(Collected data entries)
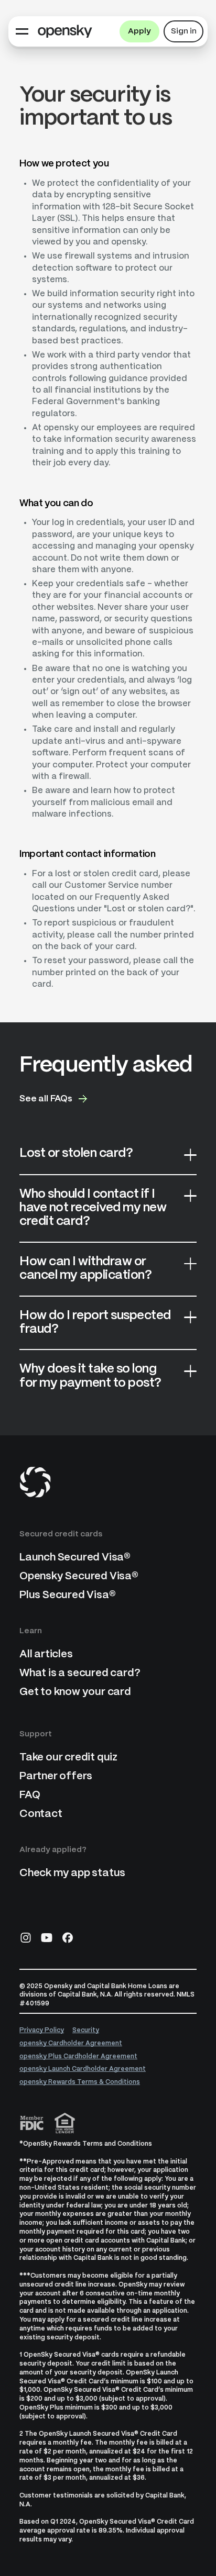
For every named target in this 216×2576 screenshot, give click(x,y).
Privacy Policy (41, 2030)
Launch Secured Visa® (75, 1558)
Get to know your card (75, 1692)
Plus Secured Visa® (67, 1595)
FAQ (29, 1795)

- [EXERCISE DESCRIPTION] The entries above should be written out in full, and any picture in them left out.

- [ANSWER TO THIS TASK]
For every named target in this 216×2576 screenshot, give click(x,y).
Privacy Policy (41, 2030)
Launch Secured Visa® (75, 1558)
Get to know your card (75, 1692)
Plus Secured Visa® (67, 1595)
FAQ (29, 1795)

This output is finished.